Yes I do. I’m glad I know it. No stresses in trying to know, but even if I didn’t know. Discovering it should always be fun.
Peace and quiet, a home and food and heating, for as little hazzle as possible. So I can enjoy the remainder of my time.
I do, I really do. I just know that it's going to take a long time to get there and it won't be easy...
Nope. I feel so lost, thinking about things without being able to get to the answer, overthinking is making me feel like i am loosing it, no goor night rests from not knowing what to do about things. Hopefully i will be able to relax soon
You can't understand what you want from your life , coz every phase has a different goals
They don't know what they want. Very few people do. But if you ask everyone they say they do. They don't. Ask them questions about what they want and it's never very definite.

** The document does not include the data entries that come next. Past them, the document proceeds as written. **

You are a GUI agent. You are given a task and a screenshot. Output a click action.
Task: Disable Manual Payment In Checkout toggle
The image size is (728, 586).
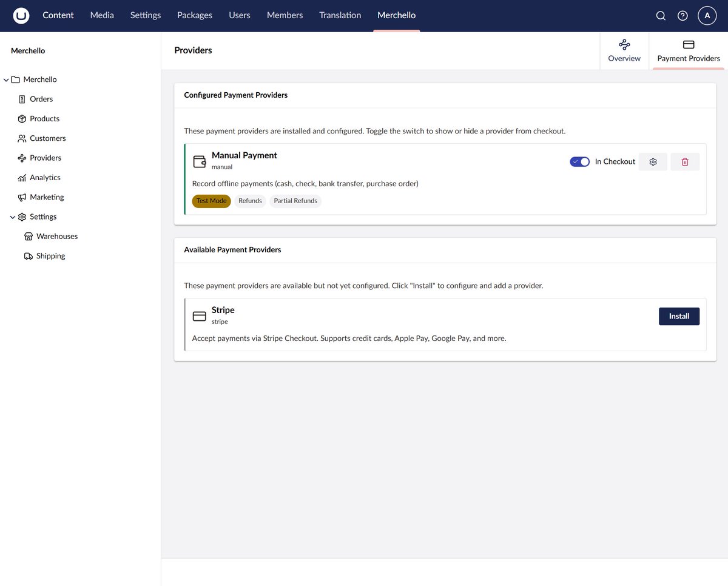pyautogui.click(x=579, y=161)
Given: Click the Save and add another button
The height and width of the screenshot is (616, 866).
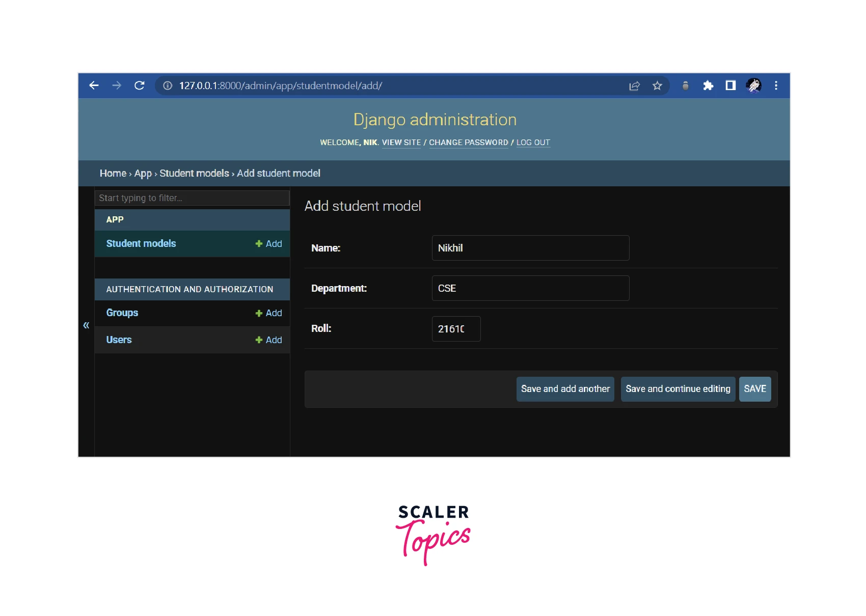Looking at the screenshot, I should coord(565,389).
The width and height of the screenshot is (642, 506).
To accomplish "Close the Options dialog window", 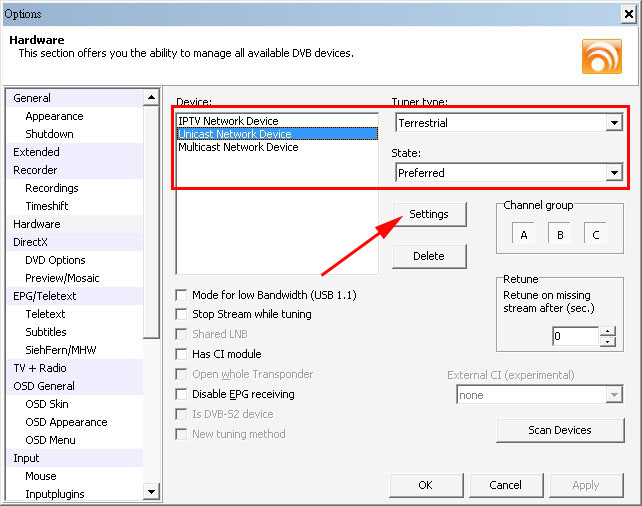I will 626,12.
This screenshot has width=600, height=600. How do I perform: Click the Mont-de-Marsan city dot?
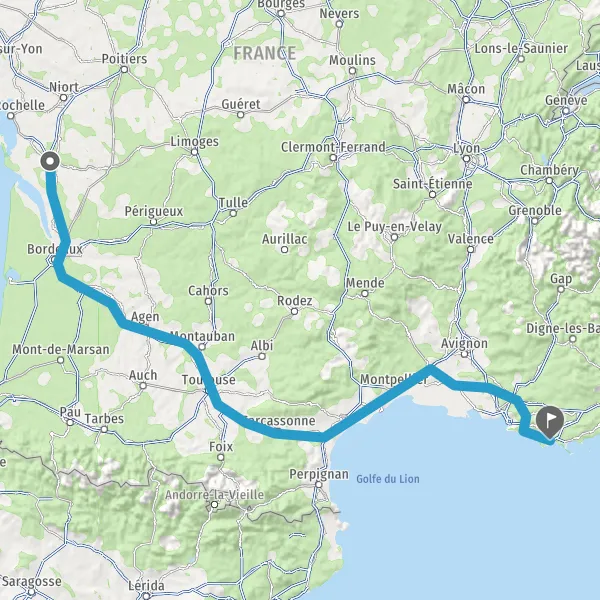[x=60, y=360]
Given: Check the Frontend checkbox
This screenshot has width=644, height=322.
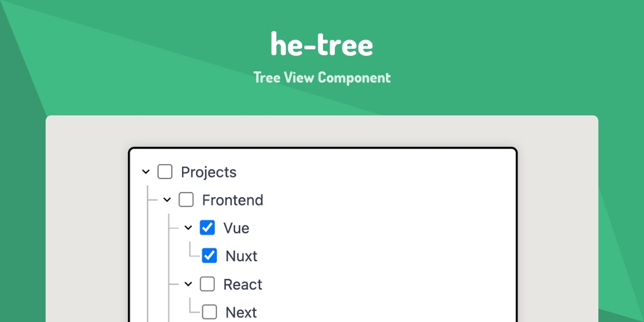Looking at the screenshot, I should [x=186, y=200].
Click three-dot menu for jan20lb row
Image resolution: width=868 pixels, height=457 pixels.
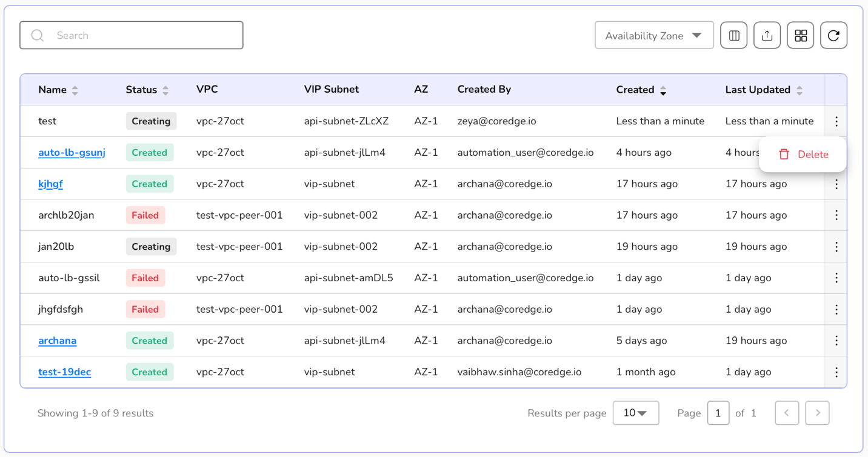[x=836, y=247]
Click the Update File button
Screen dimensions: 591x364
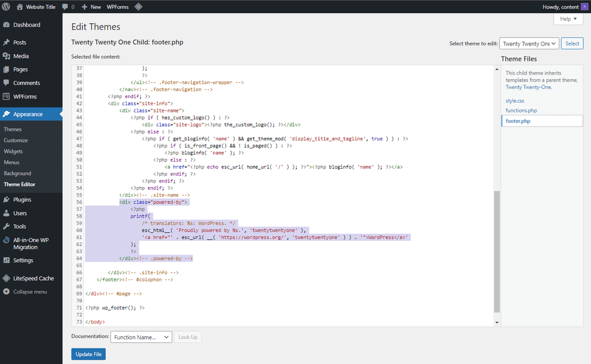point(88,354)
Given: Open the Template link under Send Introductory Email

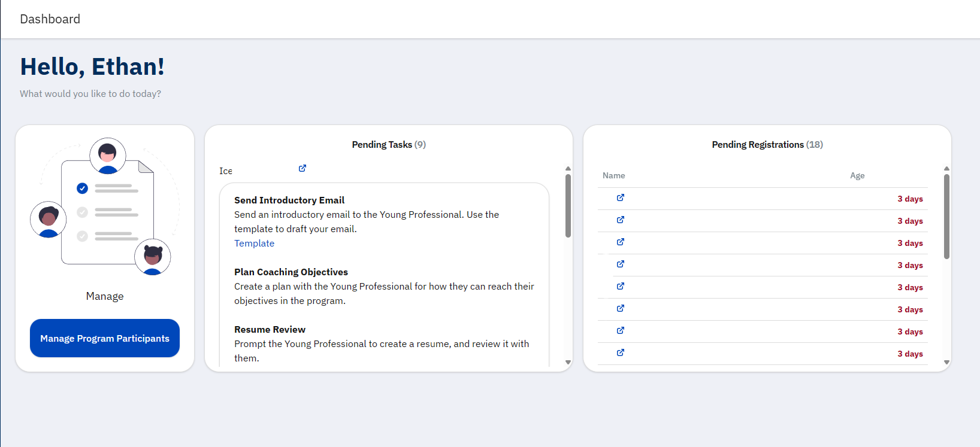Looking at the screenshot, I should (x=254, y=244).
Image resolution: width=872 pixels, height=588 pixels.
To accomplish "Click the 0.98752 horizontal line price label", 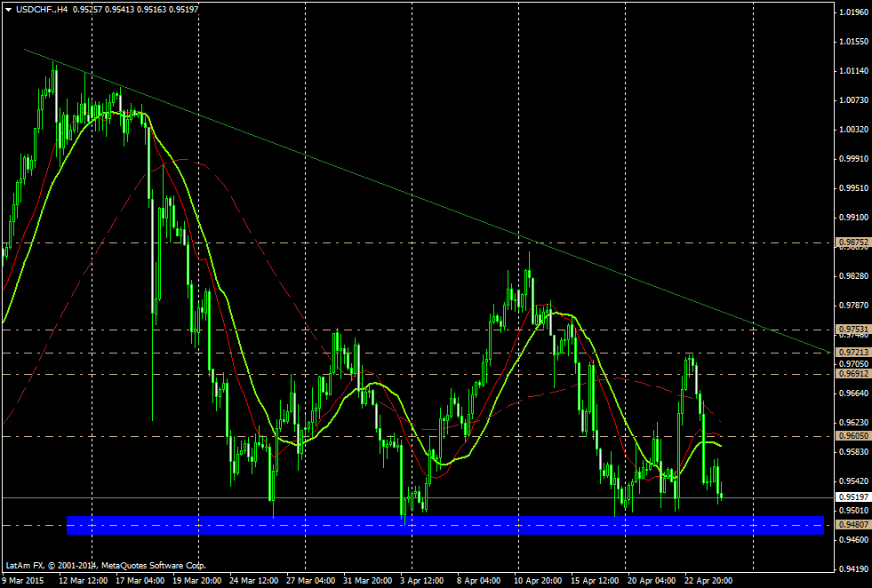I will 852,242.
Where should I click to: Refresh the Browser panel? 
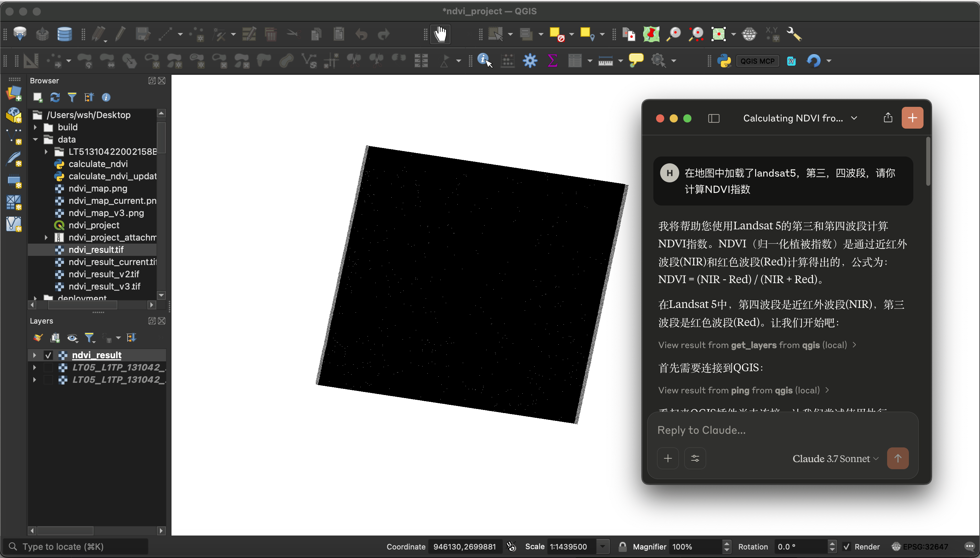click(55, 97)
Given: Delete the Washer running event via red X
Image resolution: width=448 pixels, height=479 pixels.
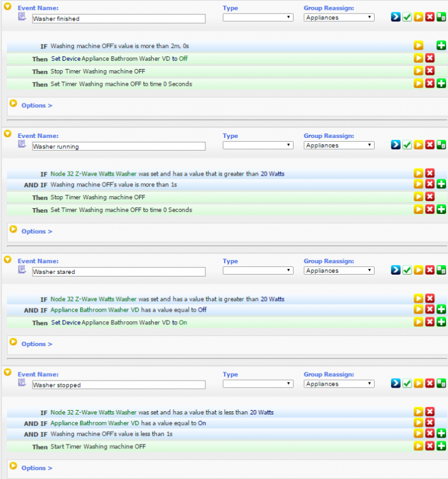Looking at the screenshot, I should click(430, 145).

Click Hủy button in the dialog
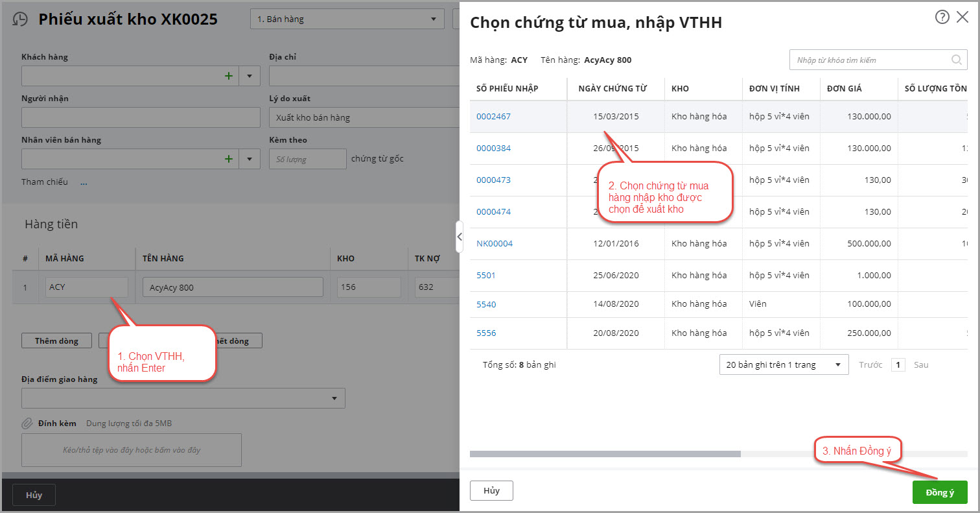(x=491, y=491)
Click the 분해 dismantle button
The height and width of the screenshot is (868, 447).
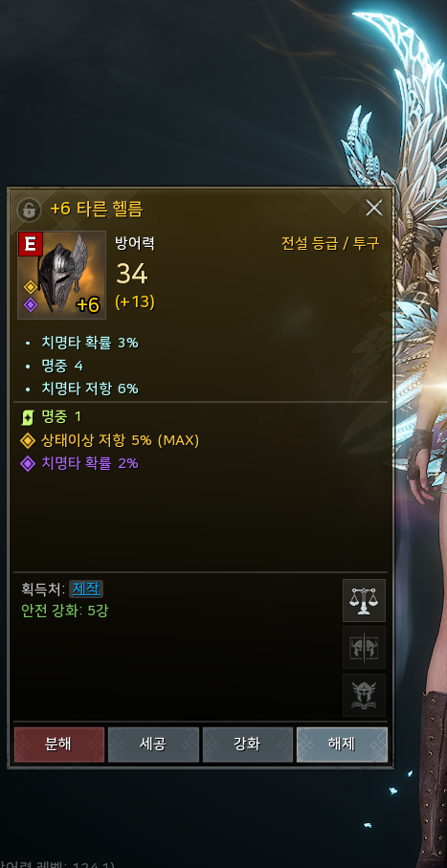pyautogui.click(x=58, y=745)
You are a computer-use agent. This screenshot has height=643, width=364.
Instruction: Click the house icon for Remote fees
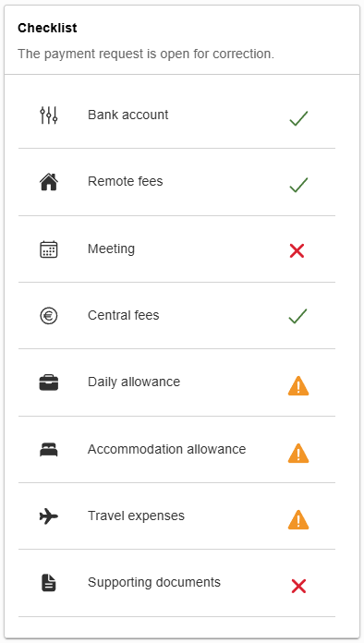click(x=49, y=182)
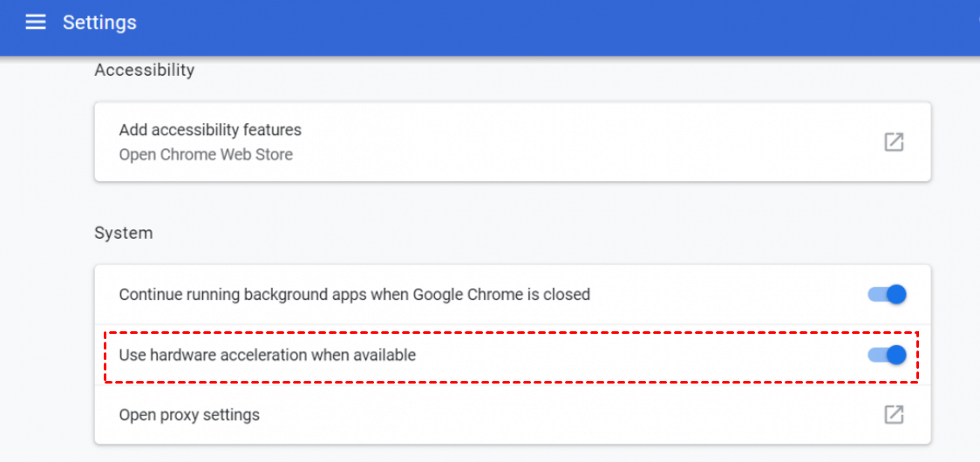Click 'Add accessibility features' label

pyautogui.click(x=210, y=130)
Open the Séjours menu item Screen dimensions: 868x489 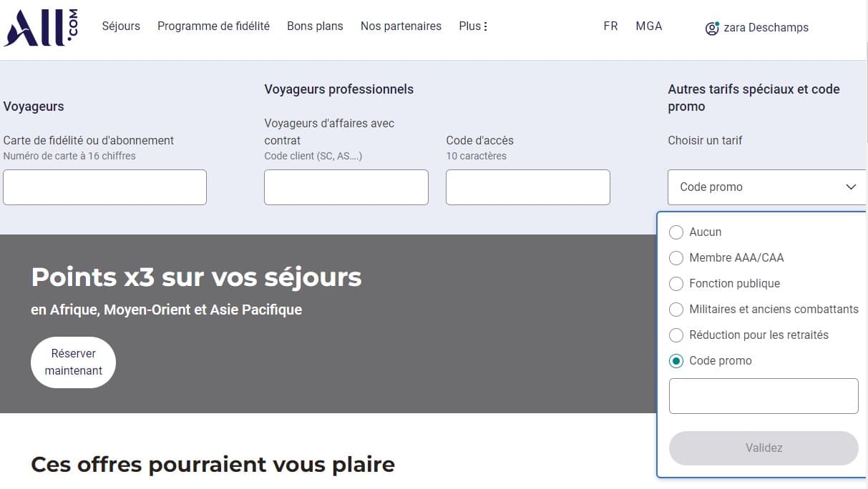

I know some things I know I want, like to live a happy and prosperous life. But life is still a mystery to me
I reached my goal a year ago. Life is great. It's now about refining the little things. I am currently drawing me a path on the map to reach those checkpoints.
I've always known and understood exactly what I want from life.
No, it has been a dynamic process as I get older.
Yes I want to be beautiful and have a good relationship
Do a lot of meditation, listen to relax music all the time.
I want to be free, that's it
I wasn't dealt that card though, so I'll never have itNot really, I know what I want but that's not what I need in life.